You keep saying that and it isn't true. There were multiple Republican proposals out there and a full-fledged alternative bill that was out there. If this had been a true negotiation, the Republican proposals would have had a full airing in the House. That never happened. Pelosi jammed her version of a crap sandwich down the throat of the people without entertaining any Republican proposals. And in the Senate, the Republicans offered any number of amendments in recent days, all of which were rejected pretty much on party line votes.
The only consolation I have is that the Democratic Party thoroughly owns this monstrosity. And it will be our pleasure to hold the Democratic Party responsible for every last jot an tittle of it. And the reckoning will begin in November 2010 and continue in 2012. All I can hope is that someday there will be a Republican president with a similar legislative advantage who can begin to undo some of the horrific damage this bill will inflict on our nation.
Meanwhile, enjoy your higher taxes now and your rationed care later. I hope you can make enough money that you'll be able to go to the maquiladora hospitals in Mexico, dude.
Mark,
Most of you outcomes are conjecture. Furthermore, your telling this to someone who spent 20% of his income on health care this year and then got served a notice that my premiums are going up 30%. So you've got your work cut out if you're going to convince me that things are going to get worse. I am quite ready to roll the dice.
Regards and Merry Christmas to You, Mrs D, Ben and Maria.
Rich
Rich
Of course my comments are conjecture. That's what we do here, dude. But I'll bet you a hot dog (or any other sandwich you'd like) at Portillo's that I'll be right about all of it within a decade. Except for the maquiladora hospitals -- those will be probably be under construction and not yet open.

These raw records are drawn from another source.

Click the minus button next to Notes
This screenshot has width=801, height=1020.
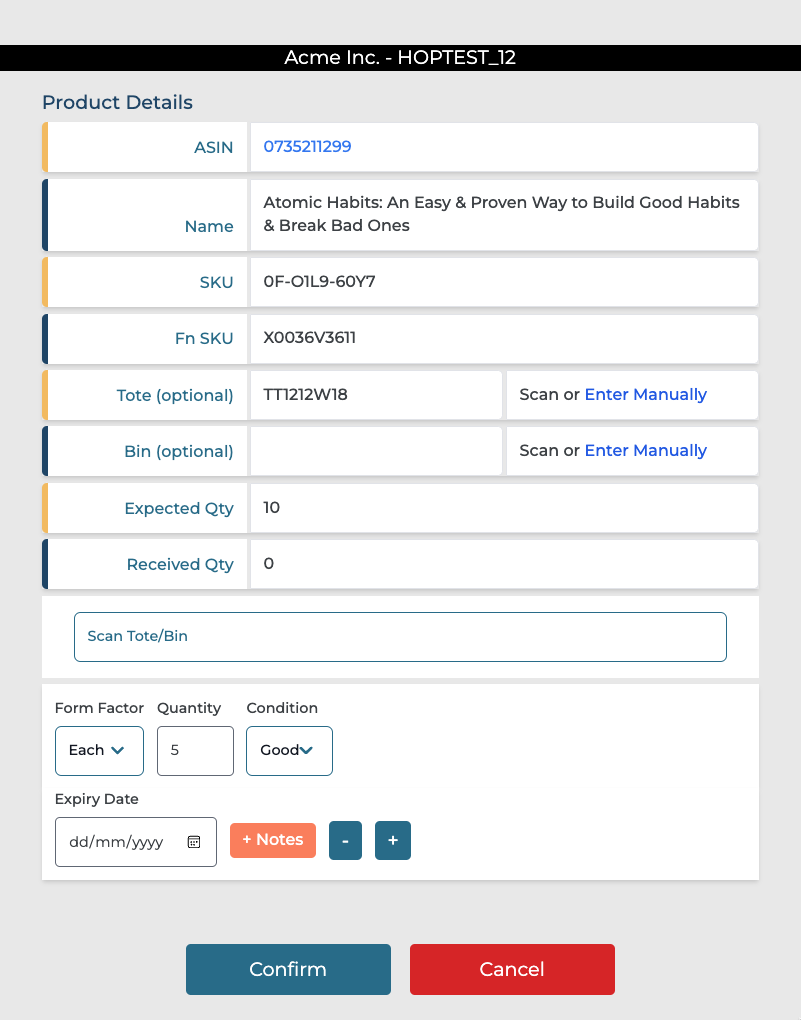tap(345, 841)
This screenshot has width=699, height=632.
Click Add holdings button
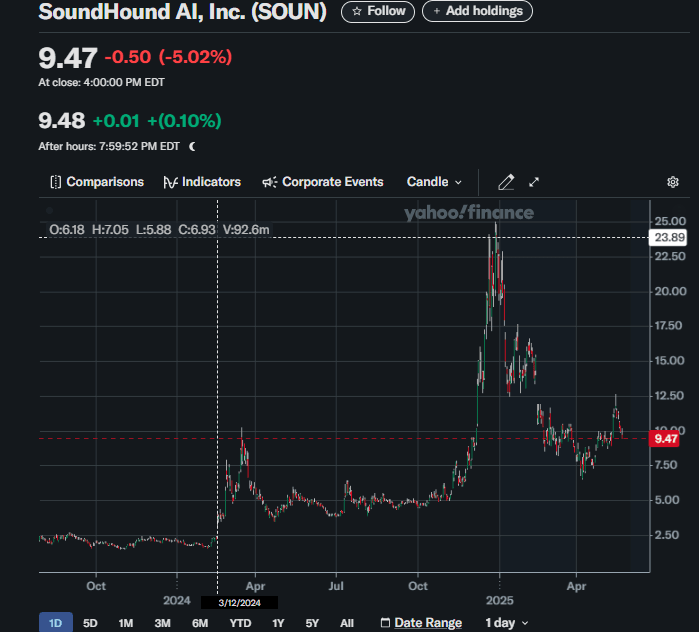(x=477, y=11)
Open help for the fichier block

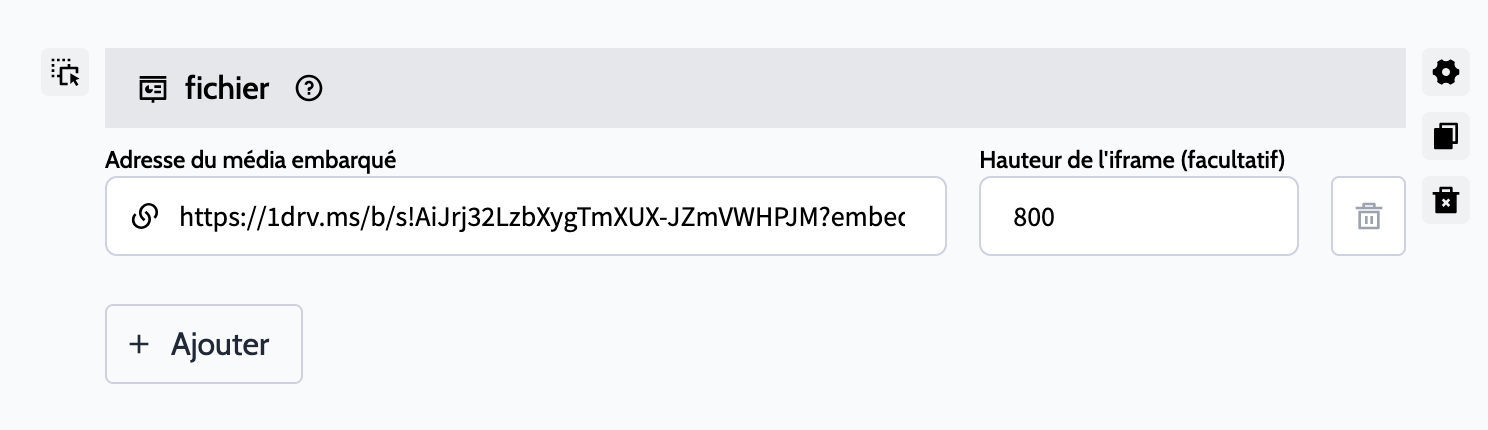point(309,89)
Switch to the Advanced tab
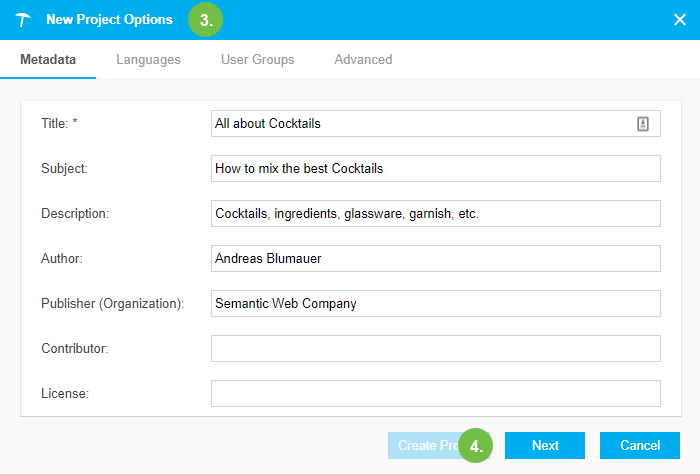The width and height of the screenshot is (700, 474). click(x=363, y=60)
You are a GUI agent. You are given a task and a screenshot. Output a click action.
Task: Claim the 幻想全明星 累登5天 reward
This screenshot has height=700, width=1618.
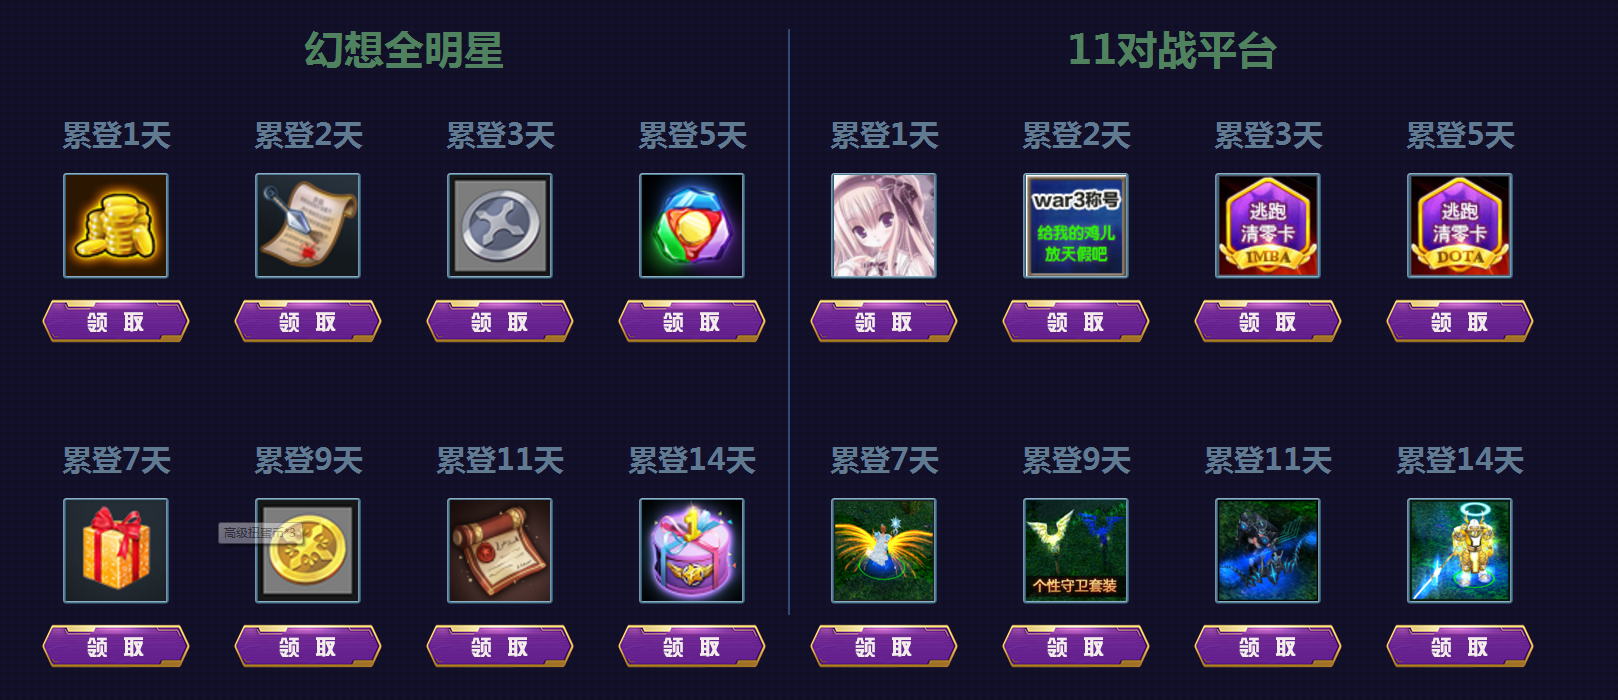(x=692, y=321)
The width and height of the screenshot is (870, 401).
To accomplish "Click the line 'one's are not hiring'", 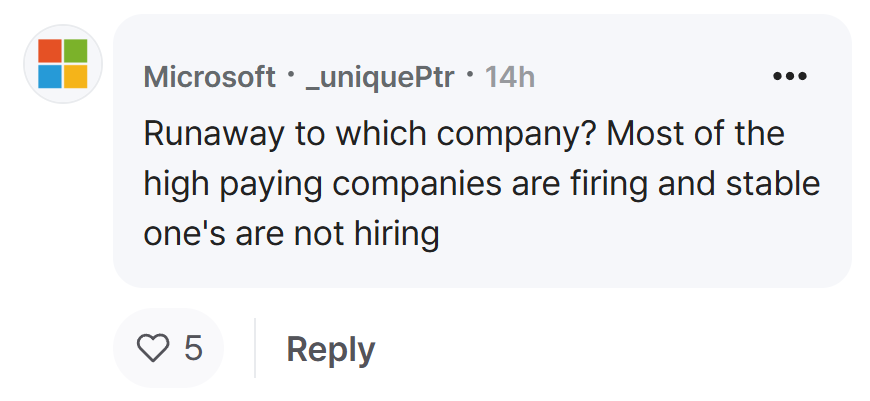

And I'm sure that you are willing to roll the dice, given your circumstances. Problem is, my dice are getting rolled, too. And my privately-held employer will almost certainly drop us into some quasi-governmental plan eventually because of this bill. And I'm frankly pretty pissed off about it. And I'll be one of tens, maybe hundreds, of millions who will feel similarly.
But we'll set that aside. Merry Christmas to you as well.